** Opening SELECTED EXCERPT block **
1921: Chicago becomes the largest of the 36 affiliated chapters of the Industrial Relations Association of America.

1930s: In 1934 IRAC holds the 1st annual Midwest Conference on Industrial Relations. Throughout the thirties, IRAC continues to present information sessions for members and convene special committees on topics of interest. One topic of discussion was vacation pay. "Constant pressure from the employee representatives for the further extension of vacations with pay is in evidence in the records of these joint bodies. The former limitations to certain groups have been largely removed. The trend is in the direction of vacations with pay for all groups of employees." By 1938, the group’s membership stands at 83.

1940: IRAC celebrates its 25th anniversary with a gala dinner and meeting at the Palmer House. The celebration opened with the entire group singing ‘Happy Birthday, dear Association’ as an enormous birthday cake with lighted candles was wheeled into the room and up to the speakers table….

1943: IRAC and the University of Chicago School of Business hosted the 10th Annual Midwest Conference on Industrial Relations.) The theme was "Labor for the Duration: A Duration that will be Longer than the War." The afternoon was devoted to roundtables on subjects including: "Recent War Labor Board Directives," "Pension and Profit Sharing Plans Under Recent Governmental Regulations," "Wage Incentives," "Effective Utilization of Essential Manpower," and "Employee Morale."
** Closing SELECTED EXCERPT block **
*EXERCISE BRIEF*: Reproduce the entire timeline above word for word.
** Opening EXTRACTED RECORDS block **
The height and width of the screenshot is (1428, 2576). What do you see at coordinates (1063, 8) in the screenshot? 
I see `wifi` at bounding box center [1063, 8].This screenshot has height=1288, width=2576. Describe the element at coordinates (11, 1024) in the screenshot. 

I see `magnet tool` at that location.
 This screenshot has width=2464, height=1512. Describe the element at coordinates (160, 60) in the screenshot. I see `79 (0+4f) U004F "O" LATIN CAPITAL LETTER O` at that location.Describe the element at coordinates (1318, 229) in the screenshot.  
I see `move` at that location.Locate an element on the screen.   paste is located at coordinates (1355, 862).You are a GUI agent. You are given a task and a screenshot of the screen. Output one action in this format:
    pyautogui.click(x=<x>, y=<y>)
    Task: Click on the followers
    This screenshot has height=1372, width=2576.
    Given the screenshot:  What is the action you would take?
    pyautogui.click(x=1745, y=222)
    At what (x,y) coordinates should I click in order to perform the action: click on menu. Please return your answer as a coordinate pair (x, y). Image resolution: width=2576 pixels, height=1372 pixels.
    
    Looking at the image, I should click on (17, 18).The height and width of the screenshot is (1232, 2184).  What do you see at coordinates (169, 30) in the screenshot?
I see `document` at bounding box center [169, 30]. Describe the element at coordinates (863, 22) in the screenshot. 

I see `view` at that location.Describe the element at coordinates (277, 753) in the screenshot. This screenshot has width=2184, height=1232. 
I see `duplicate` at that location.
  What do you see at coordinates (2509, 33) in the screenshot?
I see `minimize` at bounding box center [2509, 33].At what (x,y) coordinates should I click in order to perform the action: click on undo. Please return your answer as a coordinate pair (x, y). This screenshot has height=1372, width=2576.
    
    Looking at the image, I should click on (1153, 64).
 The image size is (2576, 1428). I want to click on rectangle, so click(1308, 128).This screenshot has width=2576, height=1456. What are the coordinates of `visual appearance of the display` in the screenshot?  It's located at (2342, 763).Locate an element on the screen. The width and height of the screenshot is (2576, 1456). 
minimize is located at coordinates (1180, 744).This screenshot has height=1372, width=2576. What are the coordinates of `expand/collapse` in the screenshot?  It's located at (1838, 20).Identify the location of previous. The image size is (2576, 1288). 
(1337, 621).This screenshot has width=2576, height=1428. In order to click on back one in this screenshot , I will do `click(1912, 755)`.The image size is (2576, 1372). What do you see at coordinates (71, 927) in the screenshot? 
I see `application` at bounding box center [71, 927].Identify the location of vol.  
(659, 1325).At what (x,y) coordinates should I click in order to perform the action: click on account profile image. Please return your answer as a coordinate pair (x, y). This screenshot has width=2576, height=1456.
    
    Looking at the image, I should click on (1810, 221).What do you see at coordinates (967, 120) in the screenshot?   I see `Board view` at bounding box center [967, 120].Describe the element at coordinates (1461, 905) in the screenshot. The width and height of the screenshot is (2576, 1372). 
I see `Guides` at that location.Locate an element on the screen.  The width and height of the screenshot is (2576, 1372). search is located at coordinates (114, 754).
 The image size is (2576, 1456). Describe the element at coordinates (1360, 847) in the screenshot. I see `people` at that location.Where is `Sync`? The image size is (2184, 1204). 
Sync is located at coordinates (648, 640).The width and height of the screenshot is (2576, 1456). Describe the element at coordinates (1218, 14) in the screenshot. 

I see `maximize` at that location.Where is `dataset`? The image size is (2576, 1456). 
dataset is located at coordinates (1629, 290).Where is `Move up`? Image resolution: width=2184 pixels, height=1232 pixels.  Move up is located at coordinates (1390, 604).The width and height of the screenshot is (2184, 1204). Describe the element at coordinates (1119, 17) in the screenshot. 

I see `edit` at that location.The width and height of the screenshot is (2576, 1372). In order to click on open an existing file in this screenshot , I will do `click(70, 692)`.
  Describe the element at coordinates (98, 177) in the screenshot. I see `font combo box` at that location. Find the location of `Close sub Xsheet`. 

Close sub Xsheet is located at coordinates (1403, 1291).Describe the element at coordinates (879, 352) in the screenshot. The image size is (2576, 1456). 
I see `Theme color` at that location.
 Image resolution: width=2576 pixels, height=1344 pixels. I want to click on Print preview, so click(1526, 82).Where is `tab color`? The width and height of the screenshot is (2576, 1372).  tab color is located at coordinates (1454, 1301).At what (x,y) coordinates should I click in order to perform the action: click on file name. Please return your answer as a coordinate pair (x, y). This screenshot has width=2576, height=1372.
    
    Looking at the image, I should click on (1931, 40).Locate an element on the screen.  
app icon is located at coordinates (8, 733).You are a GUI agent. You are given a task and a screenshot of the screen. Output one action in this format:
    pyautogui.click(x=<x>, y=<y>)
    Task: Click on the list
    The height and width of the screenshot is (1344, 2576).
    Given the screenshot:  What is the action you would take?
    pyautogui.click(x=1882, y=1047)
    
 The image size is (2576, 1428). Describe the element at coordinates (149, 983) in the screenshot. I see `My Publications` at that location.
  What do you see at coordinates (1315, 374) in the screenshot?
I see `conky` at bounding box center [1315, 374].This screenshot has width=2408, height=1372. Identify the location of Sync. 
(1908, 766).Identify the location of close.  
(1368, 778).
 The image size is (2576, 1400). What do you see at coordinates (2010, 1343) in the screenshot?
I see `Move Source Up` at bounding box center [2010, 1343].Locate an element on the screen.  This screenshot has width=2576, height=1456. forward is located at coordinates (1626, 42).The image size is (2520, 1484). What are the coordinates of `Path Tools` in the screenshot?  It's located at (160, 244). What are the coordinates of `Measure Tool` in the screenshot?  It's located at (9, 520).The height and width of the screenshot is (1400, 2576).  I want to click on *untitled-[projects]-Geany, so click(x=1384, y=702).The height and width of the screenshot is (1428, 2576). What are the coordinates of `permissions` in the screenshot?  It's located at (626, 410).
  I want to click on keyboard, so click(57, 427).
** Closing EXTRACTED RECORDS block **
*EXPECTED OUTPUT*:
1921: Chicago becomes the largest of the 36 affiliated chapters of the Industrial Relations Association of America.

1930s: In 1934 IRAC holds the 1st annual Midwest Conference on Industrial Relations. Throughout the thirties, IRAC continues to present information sessions for members and convene special committees on topics of interest. One topic of discussion was vacation pay. "Constant pressure from the employee representatives for the further extension of vacations with pay is in evidence in the records of these joint bodies. The former limitations to certain groups have been largely removed. The trend is in the direction of vacations with pay for all groups of employees." By 1938, the group’s membership stands at 83.

1940: IRAC celebrates its 25th anniversary with a gala dinner and meeting at the Palmer House. The celebration opened with the entire group singing ‘Happy Birthday, dear Association’ as an enormous birthday cake with lighted candles was wheeled into the room and up to the speakers table….

1943: IRAC and the University of Chicago School of Business hosted the 10th Annual Midwest Conference on Industrial Relations.) The theme was "Labor for the Duration: A Duration that will be Longer than the War." The afternoon was devoted to roundtables on subjects including: "Recent War Labor Board Directives," "Pension and Profit Sharing Plans Under Recent Governmental Regulations," "Wage Incentives," "Effective Utilization of Essential Manpower," and "Employee Morale."